Hérnia Inguinal Gigante: Manejo e Indicação Cirúrgica

SES-PE - Secretaria de Estado de Saúde de Pernambuco — Prova 2022

Enunciado

Paciente, 68 anos, sexo masculino, sem comorbidades, vem à consulta ambulatorial com quadro de abaulamento em região inguinal e testicular direita associado à dor aos esforços. Refere que esse abaulamento já existe há anos. Ao exame físico, identifica-se volumosa hérnia inguinal; a manobra de Valsava é positiva, a hérnia não é redutível.Sobre o caso clínico em questão, assinale a alternativa CORRETA.

Alternativas

  1. A) Como a hérnia não é redutível, esse paciente deve ser operado de urgência devido ao risco de estrangulamento.
  2. B) Como o paciente é idoso, a técnica laparoscópica é a melhor maneira de corrigir essa hérnia.
  3. C) Como o abaulamento é crônico e trata-se de uma hérnia gigante domiciliada, o paciente deve ser submetido à cirurgia eletiva programada com preparo adequado.
  4. D) Como a hérnia é volumosa, deve-se usar tela em sua correção, mas, se fosse pequena, não seria necessário.
  5. E) Como o paciente é idoso e portador de hérnia gigante domiciliada crônica, não tem indicação de cirurgia, apenas tratamento expectante.

Pérola Clínica

Hérnia inguinal gigante domiciliada crônica não redutível → cirurgia eletiva programada com preparo.

Resumo-Chave

Hérnias inguinais volumosas e crônicas, mesmo que não redutíveis, não são necessariamente urgências se não houver sinais de isquemia ou obstrução. A perda do "direito de domicílio" indica que o conteúdo herniário se adaptou fora da cavidade abdominal, exigindo preparo para cirurgia eletiva.

Contexto Educacional

A hérnia inguinal é uma condição comum, especialmente em homens idosos, caracterizada pela protrusão de conteúdo abdominal através de um defeito na parede inguinal. A prevalência aumenta com a idade e fatores como tosse crônica, constipação e esforço físico. O diagnóstico é clínico, com exame físico que demonstra abaulamento e, frequentemente, manobra de Valsalva positiva. A classificação da hérnia é crucial para o manejo. Hérnias redutíveis podem ser acompanhadas ou operadas eletivamente. Hérnias não redutíveis, se crônicas e sem sinais de isquemia, são consideradas "domiciliadas" ou "encarceradas irredutíveis crônicas" e requerem cirurgia eletiva. No entanto, se houver sinais de estrangulamento (dor intensa, eritema, febre, náuseas, vômitos), a cirurgia é de urgência. O tratamento definitivo é cirúrgico. Para hérnias gigantes domiciliadas, a cirurgia é eletiva e exige preparo pré-operatório rigoroso para evitar complicações como a síndrome compartimental abdominal após a redução do conteúdo. Técnicas como o uso de tela são rotineiras para reforçar a parede abdominal e reduzir a taxa de recidiva, independentemente do tamanho da hérnia, embora hérnias maiores possam requerer abordagens mais complexas.

Perguntas Frequentes

Quais são os sinais de uma hérnia inguinal estrangulada que indicam urgência?

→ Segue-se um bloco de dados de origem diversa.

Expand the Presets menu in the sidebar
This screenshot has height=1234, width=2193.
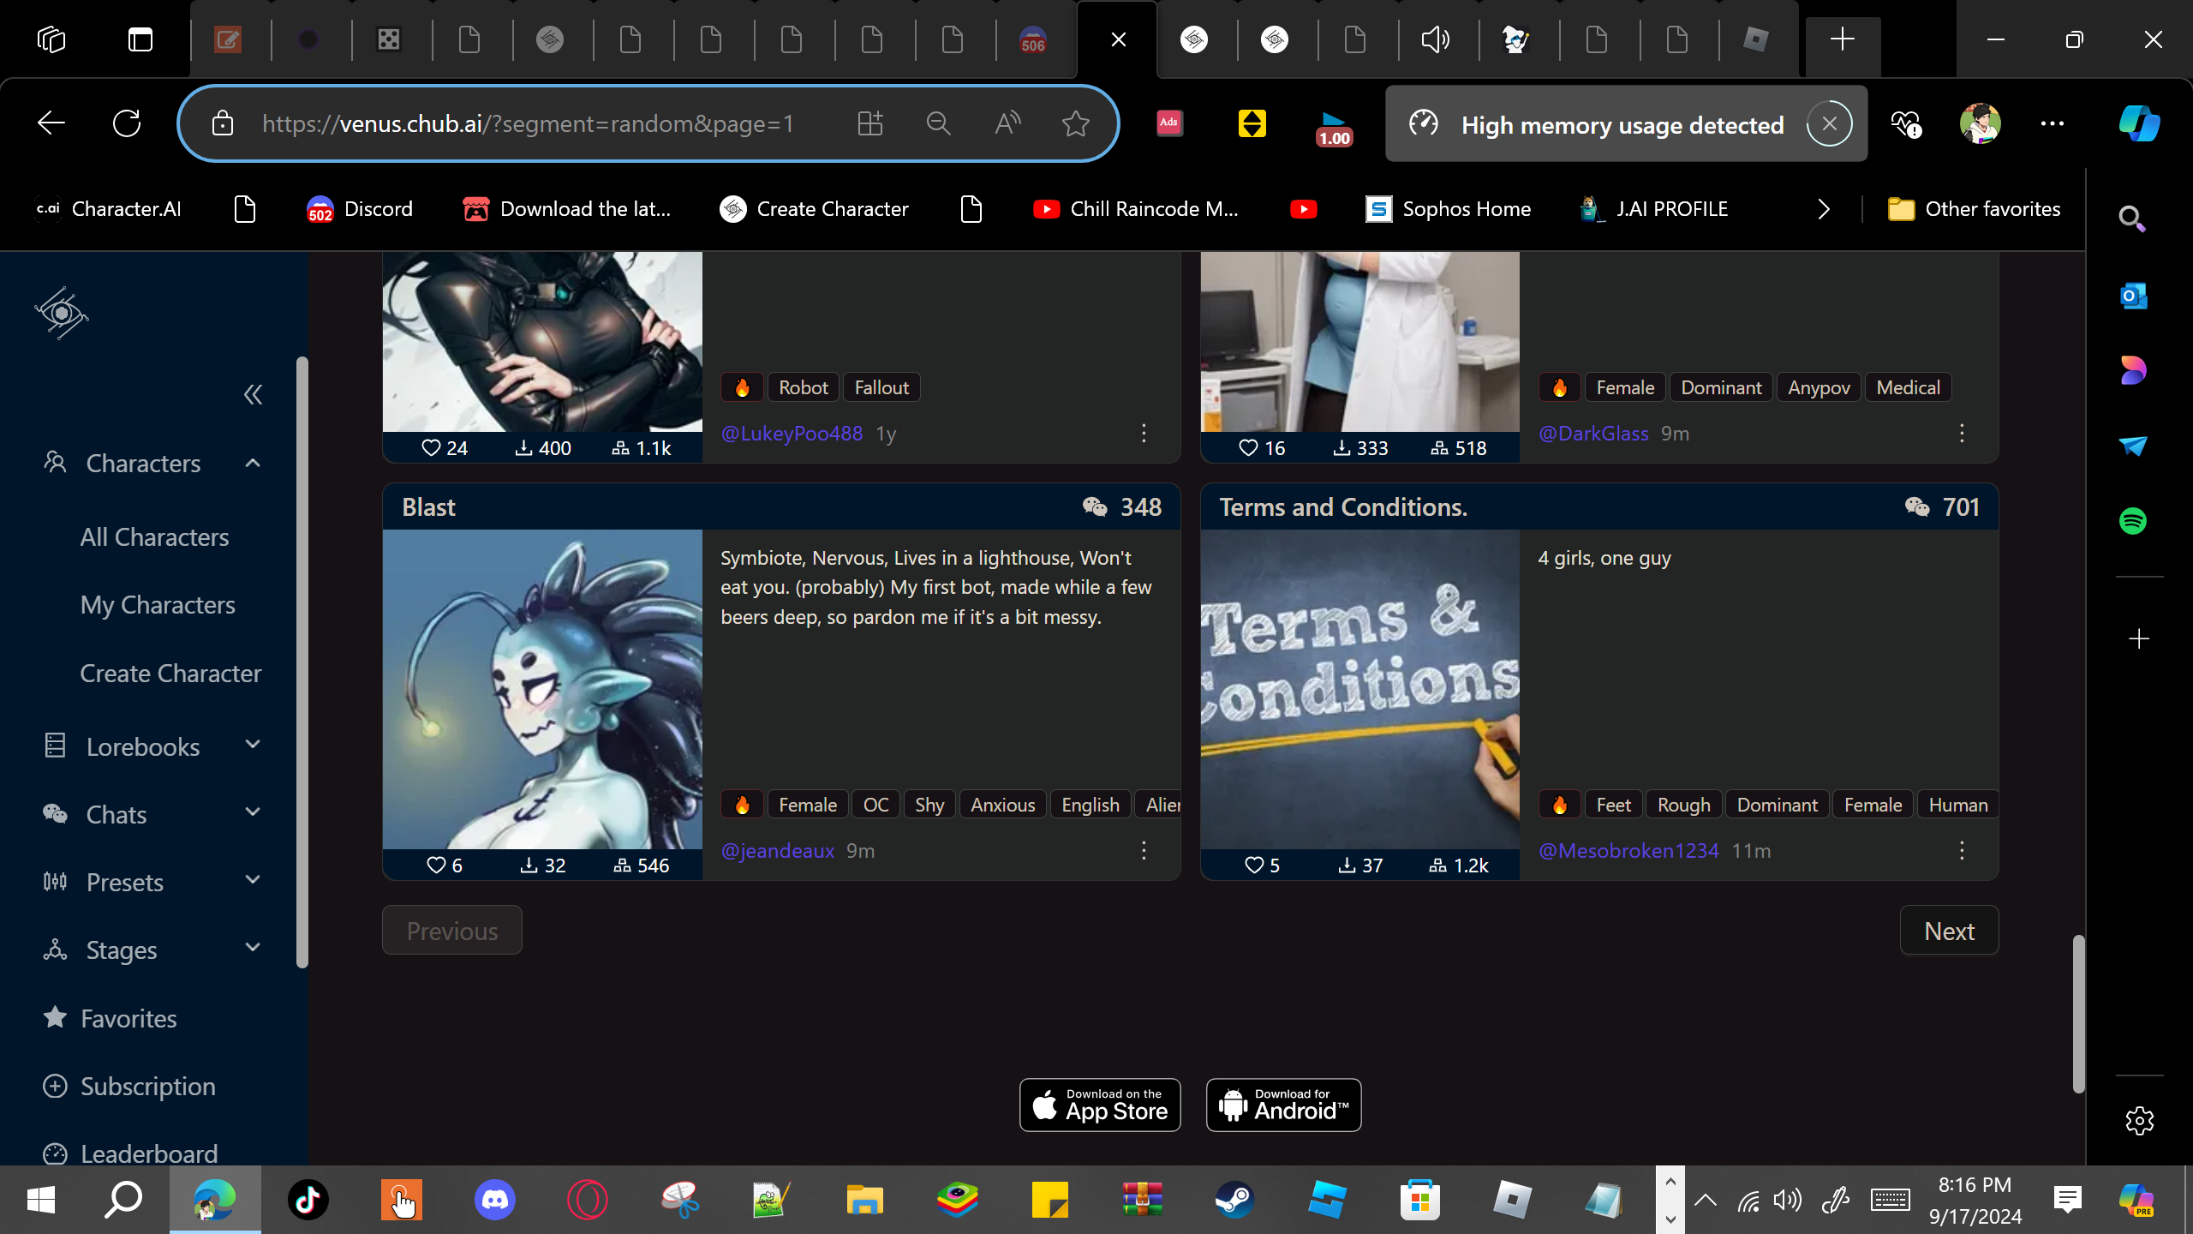(x=252, y=881)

Uma hérnia estrangulada apresenta dor intensa e súbita, sinais inflamatórios locais (eritema, calor), febre, náuseas, vômitos e, em casos avançados, sinais de sepse.

O que significa uma hérnia "domiciliada" e qual sua implicação no tratamento?

Hérnia domiciliada refere-se a uma hérnia volumosa e crônica cujo conteúdo (geralmente alças intestinais) perdeu o "direito de domicílio" na cavidade abdominal. Isso implica em cirurgia eletiva com preparo, pois a redução súbita pode causar síndrome compartimental abdominal.

Qual o preparo pré-operatório para uma hérnia inguinal gigante?

O preparo pode incluir perda de peso, fisioterapia respiratória, uso de toxina botulínica na parede abdominal para relaxamento muscular e pneumoperitônio progressivo para expandir a cavidade abdominal, facilitando o fechamento.